▶ [Conjunto de tareas]:
a – Transcribe del texto sobre la felicidad en la escuela todo el pasaje que va desde "El interrogante fue" hasta "en sectores populares.".
b – Enumera los ejemplos de formas de violencia en la escuela que menciona el texto sobre la felicidad en la escuela.

▶ [Fragmento del documento]:
¿Sos feliz en la escuela? La pregunta parece simple, sencilla. Pero quizás por eso también busca ir a lo profundo, a los modos de vincularse y habitar las instituciones educativas. Pero no solo como espacios donde se enseña y aprende, sino también como lugares donde se reparan las heridas sociales. Quienes contestaron son chicas y chicas de escuelas secundarias y la respuesta fue contundente: nueve de cada diez estudiantes dicen sentirse felices en la escuela.
El interrogante fue parte de una investigación coordinada por Carina Kaplan en el marco del Programa de Investigación sobre Transformaciones Sociales, Subjetividad y Procesos Educativos, del Instituto de Investigaciones en Ciencias de la Educación de la UBA (Universidad de Buenos Aires). La encuesta fue realizada a fines de 2022 —cuyos resultados se conocieron recientemente— sobre un universo de 4023 estudiantes de primer y último año de escuelas secundarias de la provincia de Buenos Aires, ubicadas en sectores populares.
“La hipótesis que fuimos construyendo es que la violencia en la escuela es signo de un dolor social. Esas formas de violencia física o simbólica, como el trato entre compañeros, los apodos o las burlas. Entonces, así como nos inquietaba indagar sobre la violencia en la escuela, la idea era identificar qué tiene la escuela de refugio simbólico, ese contrapeso que hace como sostén emocional”, señala a La Capital Carina Kaplan.

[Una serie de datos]
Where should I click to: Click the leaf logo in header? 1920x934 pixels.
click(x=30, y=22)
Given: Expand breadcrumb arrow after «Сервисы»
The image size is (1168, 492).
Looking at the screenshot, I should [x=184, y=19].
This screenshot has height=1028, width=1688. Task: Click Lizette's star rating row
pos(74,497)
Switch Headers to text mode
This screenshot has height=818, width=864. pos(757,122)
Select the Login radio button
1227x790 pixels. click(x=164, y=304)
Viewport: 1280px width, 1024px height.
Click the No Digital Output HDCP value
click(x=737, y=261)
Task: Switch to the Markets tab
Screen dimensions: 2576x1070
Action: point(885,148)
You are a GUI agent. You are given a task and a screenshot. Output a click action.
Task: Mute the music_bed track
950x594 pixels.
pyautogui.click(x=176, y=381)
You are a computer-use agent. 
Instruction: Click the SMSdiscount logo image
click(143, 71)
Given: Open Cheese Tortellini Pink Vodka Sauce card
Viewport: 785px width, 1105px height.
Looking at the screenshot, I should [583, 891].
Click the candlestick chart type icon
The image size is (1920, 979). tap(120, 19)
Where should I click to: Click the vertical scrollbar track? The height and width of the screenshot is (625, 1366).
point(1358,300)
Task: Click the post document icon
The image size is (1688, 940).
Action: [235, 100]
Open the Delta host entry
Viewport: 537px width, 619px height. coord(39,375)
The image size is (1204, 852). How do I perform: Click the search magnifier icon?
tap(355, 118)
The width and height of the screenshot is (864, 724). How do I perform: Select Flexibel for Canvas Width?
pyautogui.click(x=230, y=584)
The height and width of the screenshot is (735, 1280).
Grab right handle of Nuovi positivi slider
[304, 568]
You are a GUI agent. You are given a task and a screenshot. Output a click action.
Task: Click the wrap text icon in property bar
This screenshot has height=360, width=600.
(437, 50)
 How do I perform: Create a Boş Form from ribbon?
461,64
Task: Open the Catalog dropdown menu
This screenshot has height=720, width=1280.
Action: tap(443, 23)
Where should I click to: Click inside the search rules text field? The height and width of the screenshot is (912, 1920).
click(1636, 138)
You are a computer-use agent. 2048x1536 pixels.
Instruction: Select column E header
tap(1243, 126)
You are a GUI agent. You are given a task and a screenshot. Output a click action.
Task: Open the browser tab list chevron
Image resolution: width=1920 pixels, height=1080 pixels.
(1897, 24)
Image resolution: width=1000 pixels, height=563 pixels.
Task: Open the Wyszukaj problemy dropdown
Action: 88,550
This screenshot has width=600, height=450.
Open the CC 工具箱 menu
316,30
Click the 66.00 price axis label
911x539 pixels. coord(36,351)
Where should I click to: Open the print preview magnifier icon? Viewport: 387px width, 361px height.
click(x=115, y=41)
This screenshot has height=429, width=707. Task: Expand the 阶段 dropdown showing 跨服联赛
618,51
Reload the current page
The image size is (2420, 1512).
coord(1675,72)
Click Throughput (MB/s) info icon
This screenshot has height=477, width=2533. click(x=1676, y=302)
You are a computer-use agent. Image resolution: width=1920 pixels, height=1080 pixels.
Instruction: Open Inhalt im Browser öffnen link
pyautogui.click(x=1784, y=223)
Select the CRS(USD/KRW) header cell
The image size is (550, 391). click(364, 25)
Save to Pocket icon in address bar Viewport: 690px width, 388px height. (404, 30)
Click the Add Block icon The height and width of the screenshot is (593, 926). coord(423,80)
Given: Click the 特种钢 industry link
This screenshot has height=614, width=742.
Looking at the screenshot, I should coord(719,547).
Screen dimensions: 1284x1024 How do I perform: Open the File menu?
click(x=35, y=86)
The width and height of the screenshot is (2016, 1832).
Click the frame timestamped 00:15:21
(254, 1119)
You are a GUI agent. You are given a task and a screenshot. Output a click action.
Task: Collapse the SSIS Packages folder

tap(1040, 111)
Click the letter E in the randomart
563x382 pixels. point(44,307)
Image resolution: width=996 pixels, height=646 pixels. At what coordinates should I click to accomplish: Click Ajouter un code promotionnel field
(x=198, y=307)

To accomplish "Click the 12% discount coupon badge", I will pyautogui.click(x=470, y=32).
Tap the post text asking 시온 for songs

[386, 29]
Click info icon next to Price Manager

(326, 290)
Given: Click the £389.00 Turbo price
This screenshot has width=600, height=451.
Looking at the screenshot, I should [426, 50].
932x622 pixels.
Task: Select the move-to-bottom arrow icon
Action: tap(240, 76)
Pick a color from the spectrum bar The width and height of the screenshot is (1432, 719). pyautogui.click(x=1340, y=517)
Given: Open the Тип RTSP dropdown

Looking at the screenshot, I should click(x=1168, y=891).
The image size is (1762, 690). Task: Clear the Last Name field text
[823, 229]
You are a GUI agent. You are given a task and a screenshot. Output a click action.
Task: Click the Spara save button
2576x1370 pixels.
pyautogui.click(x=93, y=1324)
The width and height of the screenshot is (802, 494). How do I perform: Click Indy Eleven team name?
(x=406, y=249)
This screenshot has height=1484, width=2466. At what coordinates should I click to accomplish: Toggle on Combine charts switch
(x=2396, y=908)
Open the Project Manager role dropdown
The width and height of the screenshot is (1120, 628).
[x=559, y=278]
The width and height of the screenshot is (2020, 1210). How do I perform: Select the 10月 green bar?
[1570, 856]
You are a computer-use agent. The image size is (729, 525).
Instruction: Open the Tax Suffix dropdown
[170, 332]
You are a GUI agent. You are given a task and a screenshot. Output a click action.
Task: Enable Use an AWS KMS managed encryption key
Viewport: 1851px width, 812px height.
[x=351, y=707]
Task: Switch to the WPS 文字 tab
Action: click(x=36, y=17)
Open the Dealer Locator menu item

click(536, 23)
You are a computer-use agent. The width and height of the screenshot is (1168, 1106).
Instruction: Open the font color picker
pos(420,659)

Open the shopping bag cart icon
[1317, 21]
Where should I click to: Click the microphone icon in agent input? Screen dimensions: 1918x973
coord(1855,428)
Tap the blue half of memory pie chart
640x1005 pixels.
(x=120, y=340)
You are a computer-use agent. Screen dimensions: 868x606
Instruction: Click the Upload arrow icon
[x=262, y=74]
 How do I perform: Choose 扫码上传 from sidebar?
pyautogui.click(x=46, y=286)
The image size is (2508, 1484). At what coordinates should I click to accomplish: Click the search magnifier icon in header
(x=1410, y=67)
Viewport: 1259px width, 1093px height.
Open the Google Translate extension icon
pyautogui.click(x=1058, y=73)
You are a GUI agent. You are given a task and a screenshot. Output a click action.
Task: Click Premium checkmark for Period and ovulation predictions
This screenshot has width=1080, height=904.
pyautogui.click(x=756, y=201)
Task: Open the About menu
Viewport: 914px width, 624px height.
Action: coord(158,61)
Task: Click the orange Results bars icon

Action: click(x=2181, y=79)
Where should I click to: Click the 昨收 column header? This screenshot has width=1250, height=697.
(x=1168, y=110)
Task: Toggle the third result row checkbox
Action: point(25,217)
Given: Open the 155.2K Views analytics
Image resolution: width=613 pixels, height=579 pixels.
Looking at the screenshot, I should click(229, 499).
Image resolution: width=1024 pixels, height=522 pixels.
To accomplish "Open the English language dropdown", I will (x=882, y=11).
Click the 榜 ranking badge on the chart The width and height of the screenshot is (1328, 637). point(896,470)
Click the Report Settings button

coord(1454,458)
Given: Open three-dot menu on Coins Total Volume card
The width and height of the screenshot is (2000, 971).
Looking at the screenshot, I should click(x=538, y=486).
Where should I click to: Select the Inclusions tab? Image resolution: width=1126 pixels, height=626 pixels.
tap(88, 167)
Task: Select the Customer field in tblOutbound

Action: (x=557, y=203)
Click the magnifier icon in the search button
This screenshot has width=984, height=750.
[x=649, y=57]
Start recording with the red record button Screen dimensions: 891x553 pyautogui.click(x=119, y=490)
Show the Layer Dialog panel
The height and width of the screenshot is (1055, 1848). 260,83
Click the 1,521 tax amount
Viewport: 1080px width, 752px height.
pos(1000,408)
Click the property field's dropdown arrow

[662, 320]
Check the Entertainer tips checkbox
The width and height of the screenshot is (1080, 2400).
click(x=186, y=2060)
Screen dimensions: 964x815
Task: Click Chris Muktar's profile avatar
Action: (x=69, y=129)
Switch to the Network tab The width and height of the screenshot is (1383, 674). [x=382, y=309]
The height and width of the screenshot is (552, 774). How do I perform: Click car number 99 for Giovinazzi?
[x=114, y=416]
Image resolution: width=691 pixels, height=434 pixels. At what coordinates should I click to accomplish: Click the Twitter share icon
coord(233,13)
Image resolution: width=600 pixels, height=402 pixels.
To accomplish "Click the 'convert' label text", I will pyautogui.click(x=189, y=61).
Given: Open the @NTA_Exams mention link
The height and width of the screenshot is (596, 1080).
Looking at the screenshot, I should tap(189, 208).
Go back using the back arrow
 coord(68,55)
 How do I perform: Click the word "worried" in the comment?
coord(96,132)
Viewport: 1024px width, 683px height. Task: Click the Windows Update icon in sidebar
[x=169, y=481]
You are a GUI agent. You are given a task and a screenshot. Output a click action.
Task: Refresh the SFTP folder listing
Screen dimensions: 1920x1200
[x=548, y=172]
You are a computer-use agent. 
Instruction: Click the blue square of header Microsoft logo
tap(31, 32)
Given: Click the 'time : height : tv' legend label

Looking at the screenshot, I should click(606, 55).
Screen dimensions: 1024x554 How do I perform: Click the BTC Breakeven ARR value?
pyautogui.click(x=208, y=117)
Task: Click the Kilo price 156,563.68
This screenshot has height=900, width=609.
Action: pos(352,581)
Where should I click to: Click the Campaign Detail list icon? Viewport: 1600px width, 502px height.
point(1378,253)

▶ [Los resultados]:
a –
El interrogante fue parte de una investigación coordinada por Carina Kaplan en el marco del Programa de Investigación sobre Transformaciones Sociales, Subjetividad y Procesos Educativos, del Instituto de Investigaciones en Ciencias de la Educación de la UBA (Universidad de Buenos Aires). La encuesta fue realizada a fines de 2022 —cuyos resultados se conocieron recientemente— sobre un universo de 4023 estudiantes de primer y último año de escuelas secundarias de la provincia de Buenos Aires, ubicadas en sectores populares.

b –
- El trato entre compañeros
- Los apodos
- Las burlas